Apart from providing the funds to allow citizens to choose health programs tailored to their community’s needs, this tax represents inroads against the stranglehold of food desertification and junk food. In addition to the 2% tax on junk food, Denisa and her team successfully pushed for repeal a 5% tax on healthy food sold on the reservation, so that people in her community no longer have to drive for hours and leave the reservation in order to buy cheaper fresh fruits, fresh vegetables, nuts, nut butters, seeds, and water. Taken together, these measures represent a challenge to the industries and systems that inundate communities with junk food while making nutritious foods scarce. For a community beginning to reconnect to their traditional foodways and movement activities as well as expanding the horizons of their available healthy options, these legislative victories are an engagement tool for making people think about the foods they buy in terms of the choices they have and the choices they can demand.
She is working to spread these insights, participating in trainings for other tribes and for public health officials on how to activate community members and get them engaged in the changemaking process around healthy food identity, nutrition, and healthy activities.
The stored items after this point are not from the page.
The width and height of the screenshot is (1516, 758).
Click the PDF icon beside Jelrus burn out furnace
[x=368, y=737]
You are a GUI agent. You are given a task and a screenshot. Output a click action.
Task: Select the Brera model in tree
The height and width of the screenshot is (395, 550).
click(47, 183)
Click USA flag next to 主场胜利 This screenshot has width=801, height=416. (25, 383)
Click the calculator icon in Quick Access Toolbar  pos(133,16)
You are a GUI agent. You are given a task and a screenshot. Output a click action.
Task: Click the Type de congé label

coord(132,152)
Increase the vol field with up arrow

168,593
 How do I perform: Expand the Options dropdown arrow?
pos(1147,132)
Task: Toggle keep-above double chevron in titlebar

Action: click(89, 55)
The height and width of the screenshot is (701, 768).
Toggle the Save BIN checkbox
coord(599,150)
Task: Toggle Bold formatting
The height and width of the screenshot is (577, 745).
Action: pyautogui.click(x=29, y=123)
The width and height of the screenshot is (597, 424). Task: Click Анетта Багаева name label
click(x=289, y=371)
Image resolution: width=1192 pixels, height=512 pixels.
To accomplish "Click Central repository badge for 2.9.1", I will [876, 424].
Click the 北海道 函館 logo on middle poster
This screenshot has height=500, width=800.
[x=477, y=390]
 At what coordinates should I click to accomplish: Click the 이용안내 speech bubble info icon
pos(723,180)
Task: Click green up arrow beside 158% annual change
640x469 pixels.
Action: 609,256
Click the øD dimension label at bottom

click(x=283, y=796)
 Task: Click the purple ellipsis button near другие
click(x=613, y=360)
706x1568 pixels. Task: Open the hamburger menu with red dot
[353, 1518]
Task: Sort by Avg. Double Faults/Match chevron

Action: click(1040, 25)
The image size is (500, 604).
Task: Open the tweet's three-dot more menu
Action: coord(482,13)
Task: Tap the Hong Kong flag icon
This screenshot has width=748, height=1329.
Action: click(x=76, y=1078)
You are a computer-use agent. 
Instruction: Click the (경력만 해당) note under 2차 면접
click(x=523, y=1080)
She is part of national and global coalitions regarding traditional indigenous gastronomy, bringing her community’s often-‐unheard voices to the table while improving indigenous public health systems and food systems. Her goal is to transform the Navajo Nation from a food desert, with severely limited options and the health crises that result, to a food oasis, a model of wellness for other tribes and communities to learn from as they push towards food sovereignty systems that provide healthy, culturally appropriate food, and crucially, the ability for individuals and communities to choose the food that is right for them.
Denisa’s family on her mother’s side has always been engaged in tribal politics, advocating for the health of her people, focusing on uranium contamination and its consequences. Her mother’s father died from direct contamination of uranium when the U.S. Government hired the Navajo people to mine uranium in the Cold War era with no protective gear. Denisa was greatly influenced by the suffering in her community, shaped by the injustices of her people and keenly interested in public health; presenting and sharing the Navajo’s past and present experiences of uranium contamination.
She was introduced to the healthy food movement during her graduate internship. Shortly after, the group nominated her to lead and be the legislative speaker and organizer. From her family’s experience and her role in the sphere, she knew the power of grassroots changemaking. She has spent many years being a leader with no salary but determined to move forward, finding solutions with no budget. She has learned to operate from an empowered spirit rather than from a poverty mindset, on a mission to empower her people with purpose, vision, and a future.